The last movement I called ‘Evolving’ and in it I brought back the didgeridoo and had singing as well. It was showing that this is part of where we are now but it’s not finished. It’s never going to be finished because it’s going to be evolving. The collection is going to be evolving and probably this event will be part of the history. Everything is constantly piling up. It was basically like this [Music played]. It was fast moving and then it finished with William Barton singing [plays on piano]. He sang quite a long time and at the end of it the cellos and double basses holding the low note just to bring it back to earth.
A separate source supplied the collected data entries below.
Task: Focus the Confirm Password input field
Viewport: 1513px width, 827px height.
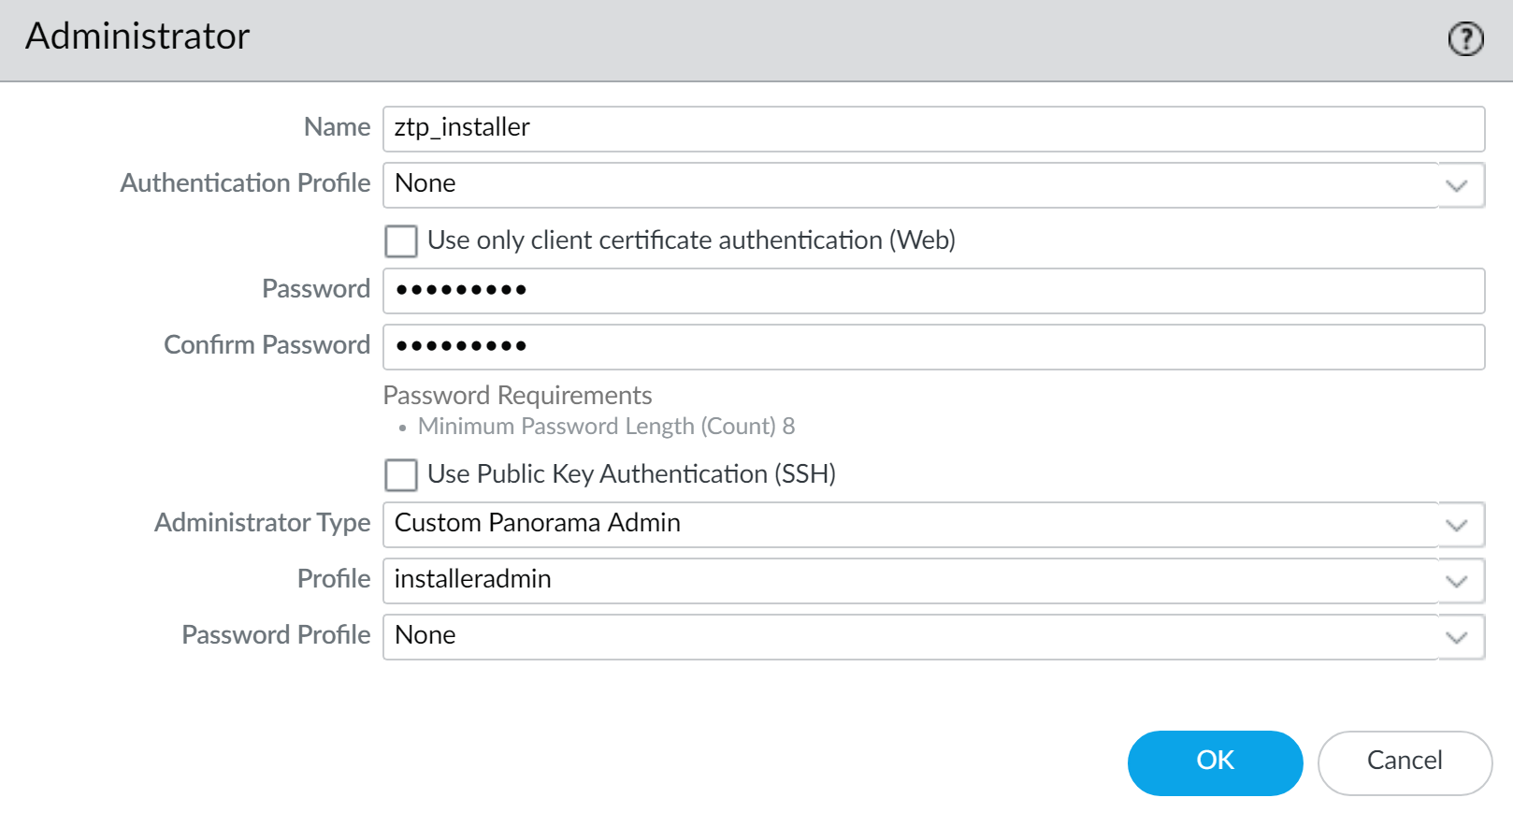Action: tap(932, 347)
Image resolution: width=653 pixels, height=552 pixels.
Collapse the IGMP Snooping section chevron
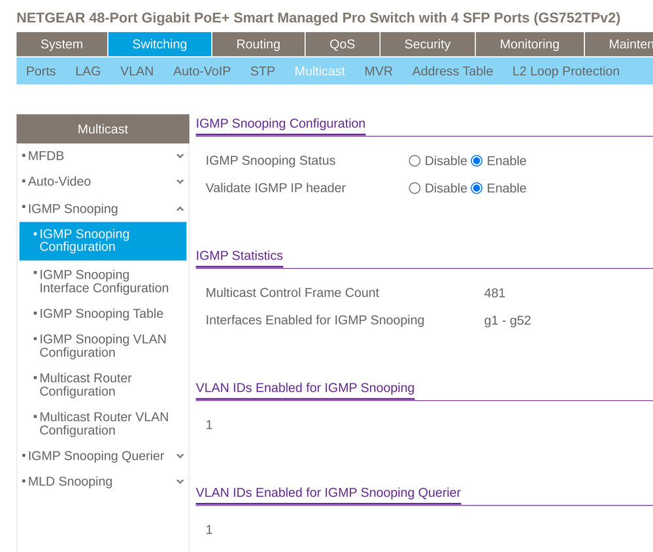180,209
So the piece starts with the didgeridoo and the earthiness of it and finishes with the didgeridoo kind of like a circle. I see it as a circle. I like the six movements, the number six which is circular and three times two - a lot of things play a role in my music, so that shaped it. It was about 25 minutes long.
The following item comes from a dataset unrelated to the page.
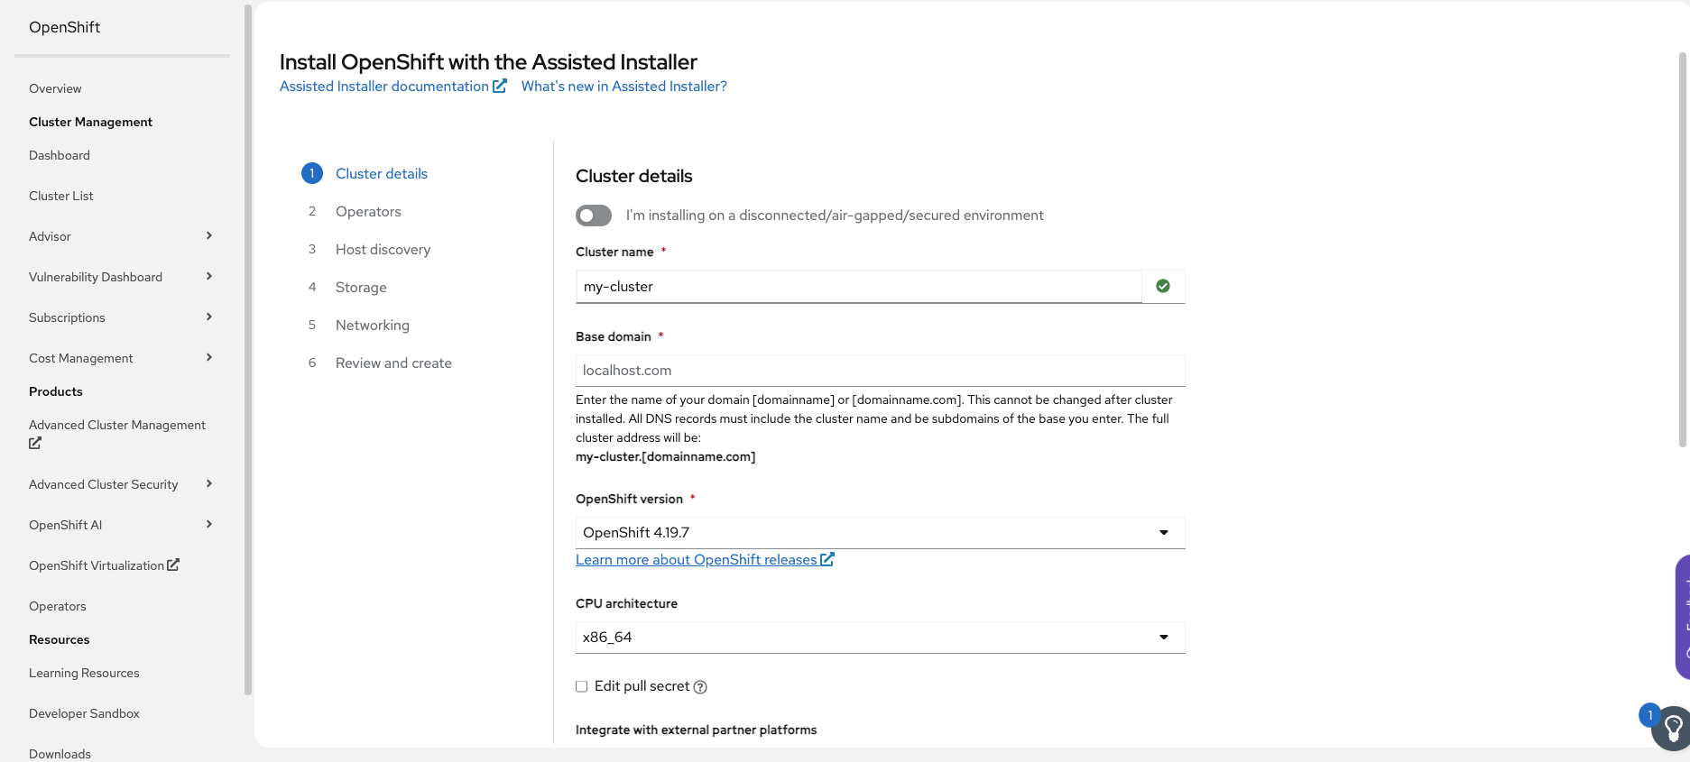Go to the Host discovery step

coord(383,249)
KIRSTEN WEHNER: One of the perfect things about your composition, Elena, is its response to the Museum in that it combines a response to objects, to personal history, to a broader human history but also not a narrow interpretation of the national history, to the idea about Australia’s interaction with many traditions from around the world as well – a good job in two days.
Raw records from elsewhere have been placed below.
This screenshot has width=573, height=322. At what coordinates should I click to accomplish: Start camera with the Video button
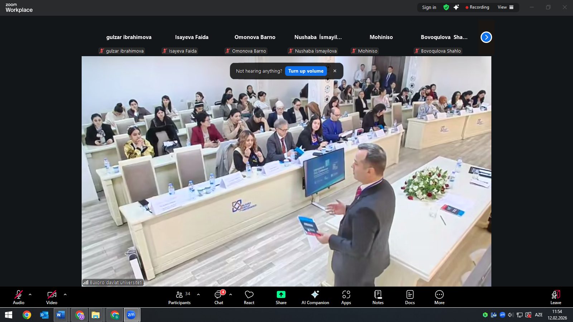click(52, 297)
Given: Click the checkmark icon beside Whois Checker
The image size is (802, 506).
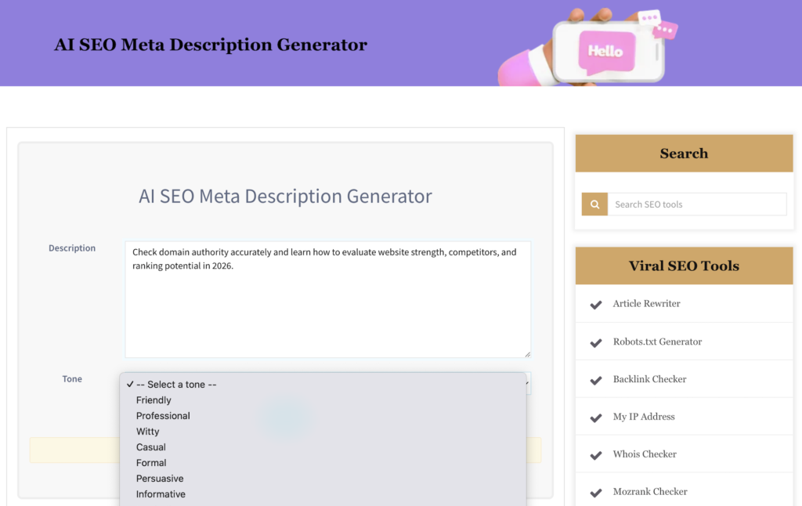Looking at the screenshot, I should click(595, 454).
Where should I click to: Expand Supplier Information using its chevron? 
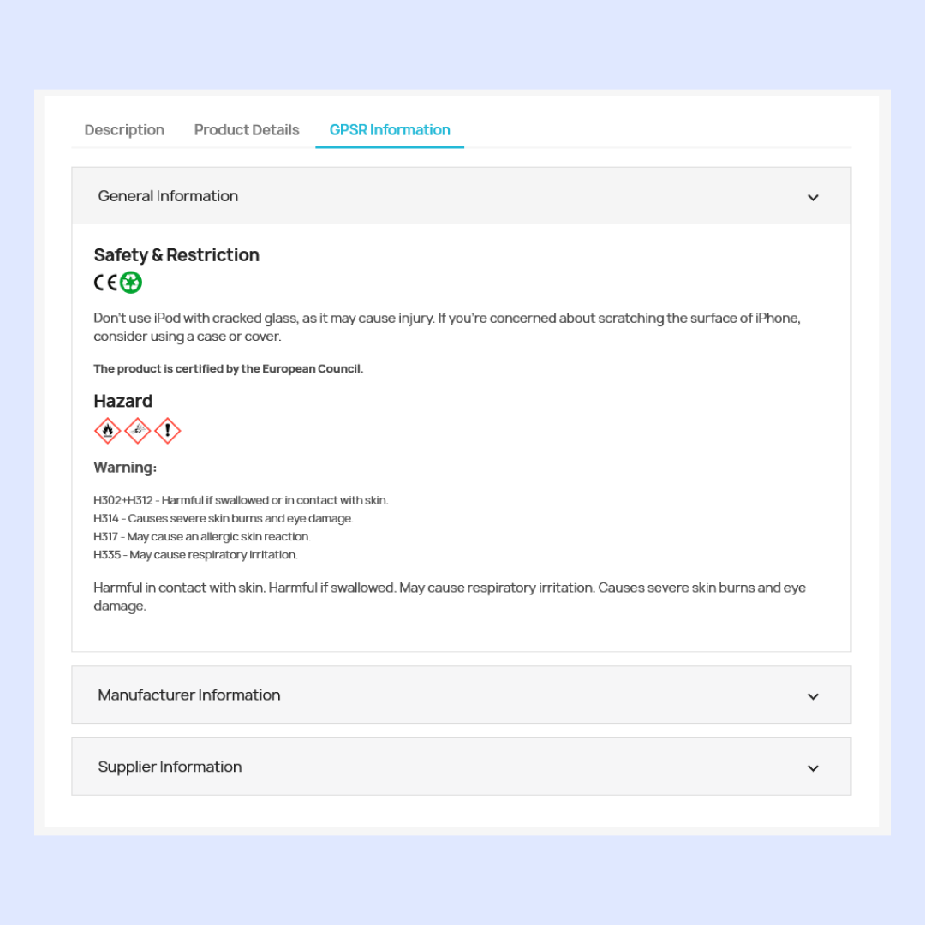813,768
WOMAN IN AUDIENCE: Does William have a good voice?

ELENA KATS-CHERNIN: A brilliant voice. It’s very earthy. It’s not an operatic voice, it’s human and he has an incredible ear for other people’s music. He has an internal ear. It’s pretty great. It’s kind of a mixture between pop and - I don’t know. He is just a very talented person. He can also sing while he plays the didgeridoo, which is another skill of it altogether. But I think that’s part of it, you have to be able to do that as well. He’s a great musician and wonderful to work with.

KIRSTEN WEHNER: He must have amazing breathing if he can sing and play the didgeridoo at the same time.

ELENA KATS-CHERNIN: I know. You sort of breathe into the instrument and get some kind of extra overtones.

KIRSTEN WEHNER: I know we talked a bit about this before, but when you revisit the music and play it again in a new environment, this was one movement particularly where the way you are playing it here is a slightly different style from the way it was rendered in the first performance.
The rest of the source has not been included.